What does it mean???????


brainout | 20 Apr 2016, 02:50

Funny you posted this. I've been waiting for you to come back. Am looking at the VERY SAME IDEA, while waiting for my clothes to dry! And I wish I knew what it meant!

Don't just accept my ellisions. Do what your heart tells you after talking to God. I'm not sure what I'm doing is right, but rather it's a WHAT IF. For example, in all my other metering I've almost always treated kurios as three syllables. But MATTHEW might not be doing that.

Somewhere between Matt 25:24 and :40 I think my assumptions are wrong, for I should get 2590 even, but get 2594. But at the same time, what about the amen legw humin that still seems so right at 2960-2966? Maybe it's not right.

My 2000 ends at the same place as yours, so far. But when you play with the distances between the amen clauses, some of them seven or three, where I didn't expect them to.

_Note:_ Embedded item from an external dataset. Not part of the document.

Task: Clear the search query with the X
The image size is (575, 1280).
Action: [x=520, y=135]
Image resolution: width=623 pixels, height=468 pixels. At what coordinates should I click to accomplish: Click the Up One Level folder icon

Here's what I do know: there must be a sevening, and the OVERLAPPING one(s) are stressed periods of history. Then when you look up that period, there's something intensely Biblical about it, esp. on a theme of freeing up Bible for the common man to get and read. That's what Paul's epainon meant, and with our hindsight into the history, we should find it first here in Matt24-25, which I'm now convinced is the 'source' for Paul's style of using anaphora.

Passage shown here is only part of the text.